Als die Umweltwissenschaftlerin Ruth Sonnenschein vor 15 Jahren Promotionsstudentin an der Humboldt-Universität zu Berlin war, bedeutete jede Satellitenaufnahme eine größere Anschaffung. „Ein Bild kostete 1000 Euro. Da wurde natürlich nur selten eines gekauft, und das analysierten wir dann sehr eingehend, weil es so wertvoll war.“ Auch später in ihrer Forschungsarbeit war Sonnenschein noch häufig auf Satellitenbilder kommerzieller Anbieter angewiesen. Bis die Europäische Union 2015 begann, für ihr Erdbeobachtungsprogramm Copernicus die hochauflösenden Sentinel-Satelliten um den Planeten kreisen zu lassen, womit die Knappheit endlich ein Ende hatte. Heute kann Sonnenschein – so wie jeder, der über die nötigen technischen Mittel verfügt – sich kostenlos so viele Satellitenaufnahmen ansehen, wie sie möchte. Oder wie sie schafft. Denn inzwischen gibt es Bilder in solchen Mengen, „dass kein Mensch mehr die Kapazität hat, sie anzuschauen und zu interpretieren“, wie Sonnenscheins Kollege Alexander Jacob bemerkt. „Das sind immense Datenvolumen. Global gesehen täglich tausende Bilder.“ In unseren Breiten liefern die Sentinel-Satelliten alle zwei bis drei Tage eine neue Aufnahme vom gleichen Ort, und mit höherer oder niedrigerer Frequenz, je nach Lage, von jedem Punkt des Planeten, ohne Unterlass. „Das ist eine Datenflut“, sagt Sonnenschein: „Aber natürlich auch ein Datenschatz.“
Die Frage ist, wie man ihn ausschöpfen kann. Und bei der Antwort darauf „kommt das Machine Learning ins Spiel“, erklärt Jacob: ein Zweig der Künstlichen Intelligenz (KI), der sich in den vergangenen Jahren sehr schnell weiterentwickelt hat – wobei die sehr schnelle Zunahme verfügbarer Daten ein wichtiger Faktor war; heute wird maschinelles Lernen in den verschiedensten Wissenschaftsbereichen eingesetzt, um große Datensätze auszuwerten, neue Zusammenhänge und Muster zu erkennen und um Vorhersagen zu machen.

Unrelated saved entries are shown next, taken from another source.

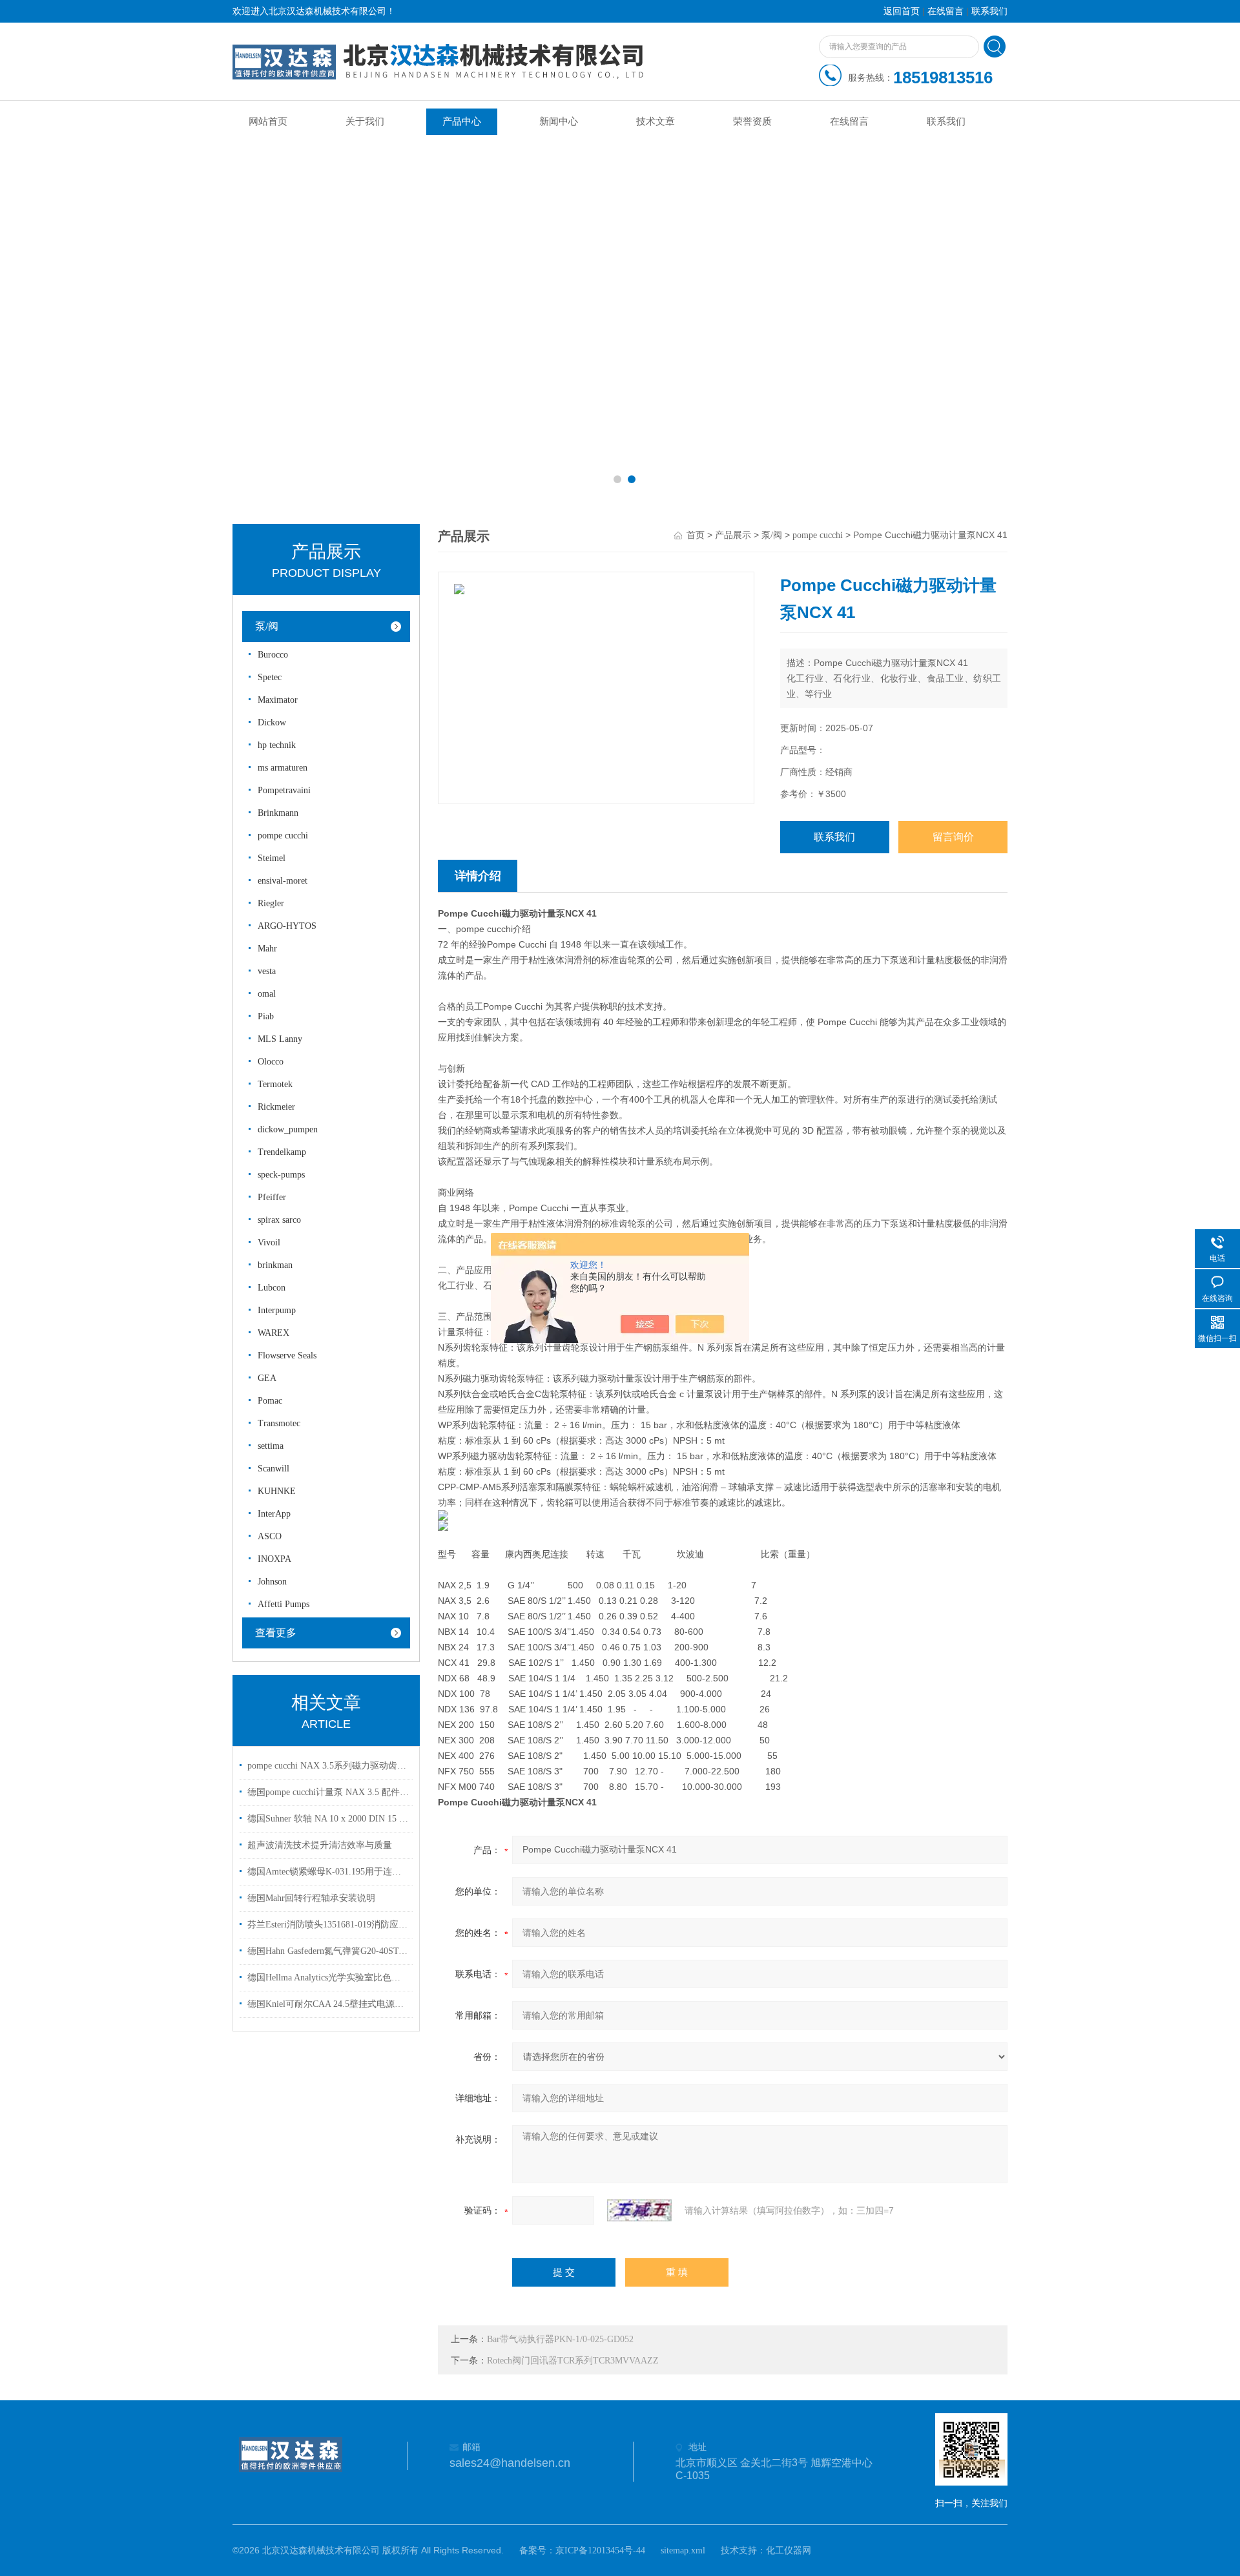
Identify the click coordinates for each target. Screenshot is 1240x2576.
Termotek (275, 1084)
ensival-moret (282, 881)
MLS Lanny (280, 1039)
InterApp (274, 1514)
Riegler (271, 903)
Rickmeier (276, 1107)
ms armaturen (282, 768)
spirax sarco (279, 1220)
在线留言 (945, 11)
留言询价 (953, 836)
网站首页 (268, 121)
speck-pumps (281, 1174)
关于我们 (365, 121)
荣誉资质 (752, 121)
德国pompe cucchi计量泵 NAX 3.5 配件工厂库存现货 (328, 1792)
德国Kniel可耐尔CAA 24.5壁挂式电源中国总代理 (328, 2004)
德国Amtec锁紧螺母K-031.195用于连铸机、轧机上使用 (328, 1871)
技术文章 (655, 121)
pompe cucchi (283, 835)
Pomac (270, 1401)
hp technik (277, 745)
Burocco (273, 655)
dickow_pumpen (288, 1129)
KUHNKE (277, 1491)
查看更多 (275, 1632)
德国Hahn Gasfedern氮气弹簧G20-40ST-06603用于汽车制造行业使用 (328, 1951)
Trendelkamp (282, 1152)
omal (267, 994)
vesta (267, 971)
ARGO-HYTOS (287, 926)
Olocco (271, 1061)
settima (271, 1446)
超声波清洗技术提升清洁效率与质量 (319, 1845)
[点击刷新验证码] (639, 2210)
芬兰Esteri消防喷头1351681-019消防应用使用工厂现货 (328, 1924)
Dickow (272, 722)
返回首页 (902, 11)
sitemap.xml (683, 2550)
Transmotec (279, 1423)
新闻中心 (558, 121)
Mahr (267, 948)
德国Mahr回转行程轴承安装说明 (311, 1898)
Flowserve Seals (287, 1355)
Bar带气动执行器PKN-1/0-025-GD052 (560, 2339)
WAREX (273, 1333)
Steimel (271, 858)
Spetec (270, 677)
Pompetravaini (284, 790)
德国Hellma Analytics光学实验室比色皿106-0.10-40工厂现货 (328, 1977)
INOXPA (274, 1559)
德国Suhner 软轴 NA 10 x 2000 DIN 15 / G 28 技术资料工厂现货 (328, 1818)
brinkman (275, 1265)
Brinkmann (278, 813)
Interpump (277, 1310)
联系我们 (989, 11)
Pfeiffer (272, 1197)
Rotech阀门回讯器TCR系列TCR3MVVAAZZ (573, 2360)
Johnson (272, 1581)
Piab (266, 1016)
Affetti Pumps (283, 1604)
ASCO (270, 1536)
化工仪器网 (788, 2550)
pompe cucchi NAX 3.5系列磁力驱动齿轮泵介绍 (328, 1766)
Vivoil (269, 1242)
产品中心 (461, 121)
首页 (696, 535)
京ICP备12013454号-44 (600, 2550)
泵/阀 (266, 626)
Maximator (278, 700)
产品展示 (733, 535)
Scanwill (273, 1468)
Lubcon (271, 1288)
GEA (267, 1378)
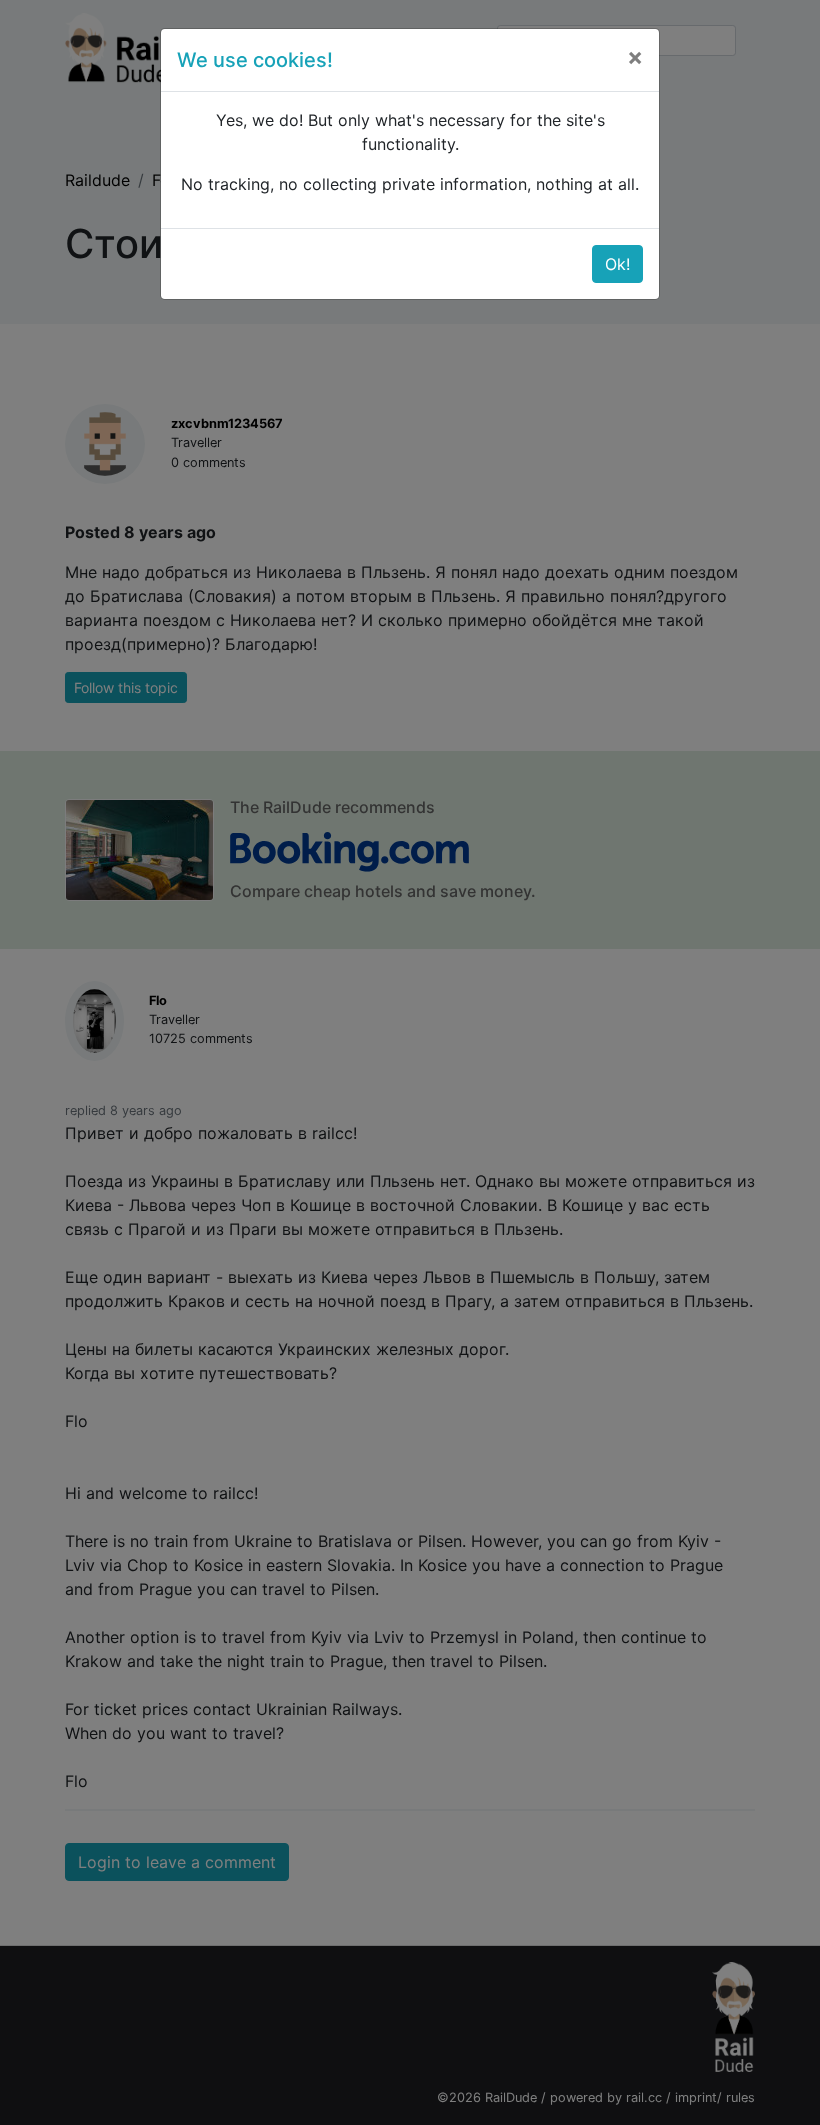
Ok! (617, 264)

Kann künstliche Intelligenz uns helfen, den Planeten zu retten?
Es gibt dabei verschiedene Verfahren, doch im Kern erlernt ein Algorithmus, selbstständig eine Aufgabe zu erfüllen. Dafür werden sogenannte neuronale Netze programmiert, komplexe mathematische Strukturen, die die Funktionsweise der vernetzten Nervenzellen im menschlichen Gehirn nachahmen. An gekennzeichneten Daten trainiert, kann diese künstliche Intelligenz das Modell dann auch auf Unbekanntes anwenden und lernt dabei ständig weiter: Während das System mehr und mehr Daten sammelt, verbessert sich seine Leistung. Mithilfe maschinellen Lernens kann die Wissenschaft zum Beispiel ferne Galaxien aufspüren, chemische Verbindungen konzipieren oder die genetischen Ursachen von Krankheiten entschlüsseln (und die gleiche Technologie macht unter anderem auch möglich, dass selbstfahrende Autos Hindernisse erkennen). Im Hinblick auf Klima und Umwelt, so eine Hoffnung, könnte maschinelles Lernen sich für den Menschen als leistungsstarkes Werkzeug erweisen, um der Erderwärmung und ihren Folgen, Biodiversitätsverlust, zunehmender Verschmutzung oder Ressourcenknappheit entgegenzuwirken.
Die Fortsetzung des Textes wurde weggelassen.